#### Reading passage
----------------

[Building Sakai] Proposed API change to reduce cost of resources list view

Jim Eng jimeng at umich.edu
Tue Sep 22 12:56:47 PDT 2009


I think the query might look something like this:

select SAKAI_REALM.REALM_ID from SAKAI_REALM_RL_FN,SAKAI_REALM where  
SAKAI_REALM_RL_FN.REALM_KEY = SAKAI_REALM.REALM_KEY and   
SAKAI_REALM.REALM_ID LIKE '/content/group/ 
8da01d38-024a-4c1d-9184-7e798cf5837e/%' and FUNCTION_KEY in (select  
FUNCTION_KEY from SAKAI_REALM_FUNCTION where FUNCTION_NAME =  
'content.read')  and ROLE_KEY in (select ROLE_KEY from  
SAKAI_REALM_ROLE where ROLE_NAME = '.anon');

I have not yet been able to test this on Oracle or MySQL.  I'm trying  
to get to a point where I can tell whether this is even close to what  
we'd want.

Jim




On Sep 22, 2009, at 3:21 PM, Jim Eng wrote:

> It looks like MySQL handled this well in both cases while Oracle  
> handled one well and more or less failed on the other, resulting in  
> a full-table scan.  Is that right?
>
> If I understood Drew's message, Oracle used the index for '/admin/%'  
> and did a full table scan for '/group/%'.  Is that right?
>
> It seems like '/admin/%' would match very few rows and '/group/%'  
> would match many many rows (possibly an overwhelming majority?).
>
> Jim
>
>
> On Sep 22, 2009, at 2:15 PM, Holladay, Bryan Andrew wrote:
>
>> Are you arguing that calling one like select (which still uses the  
>> index) is slower than individually calling (potentially 1000’s)  
>> multiple rows one at a time?
>>
>> Bryan
>>
>>
>> On 9/22/09 1:57 PM, "Stephen Marquard" <stephen.marquard at uct.ac.za>  
>> wrote:
>>
>> Happily that does seem to be the case for mysql as well (which is  
>> usually worse than Oracle in index-related optimizations), e.g.
>>
>> mysql> explain SELECT * FROM CONTENT_RESOURCE WHERE RESOURCE_ID  
>> LIKE '/group/%';
>> +----+-------------+------------------+------- 
>> +------------------------+------------------------+---------+------ 
>> +--------+-------------+
>> | id | select_type | table            | type  |  
>> possible_keys          | key                    | key_len | ref  |  
>> rows   | Extra       |
>> +----+-------------+------------------+------- 
>> +------------------------+------------------------+---------+------ 
>> +--------+-------------+
>> |  1 | SIMPLE      | CONTENT_RESOURCE | range |  
>> CONTENT_RESOURCE_INDEX | CONTENT_RESOURCE_INDEX | 767     | NULL |  
>> 375212 | Using where |
>> +----+-------------+------------------+------- 
>> +------------------------+------------------------+---------+------ 
>> +--------+-------------+
>> 1 row in set (0.00 sec)

----------------

#### Data
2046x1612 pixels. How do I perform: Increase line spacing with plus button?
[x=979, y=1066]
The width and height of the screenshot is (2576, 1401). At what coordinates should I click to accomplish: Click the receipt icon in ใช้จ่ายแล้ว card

----------------

#### What you need to do
a - In the Sakai mailing-list thread, why does Jim Eng present his proposed query as only a rough idea of what it "might look like"?
b - Return the passage of the Sakai mailing-list thread that begins at the words "On Sep 22, 2009, at 3:21" and stops after "an overwhelming majority?).".

#### Answers to the tasks
a - He has not yet been able to test the query on Oracle or MySQL. He is still trying to reach a point where he can tell whether it is even close to what is wanted.

b -
On Sep 22, 2009, at 3:21 PM, Jim Eng wrote:

> It looks like MySQL handled this well in both cases while Oracle  
> handled one well and more or less failed on the other, resulting in  
> a full-table scan.  Is that right?
>
> If I understood Drew's message, Oracle used the index for '/admin/%'  
> and did a full table scan for '/group/%'.  Is that right?
>
> It seems like '/admin/%' would match very few rows and '/group/%'  
> would match many many rows (possibly an overwhelming majority?).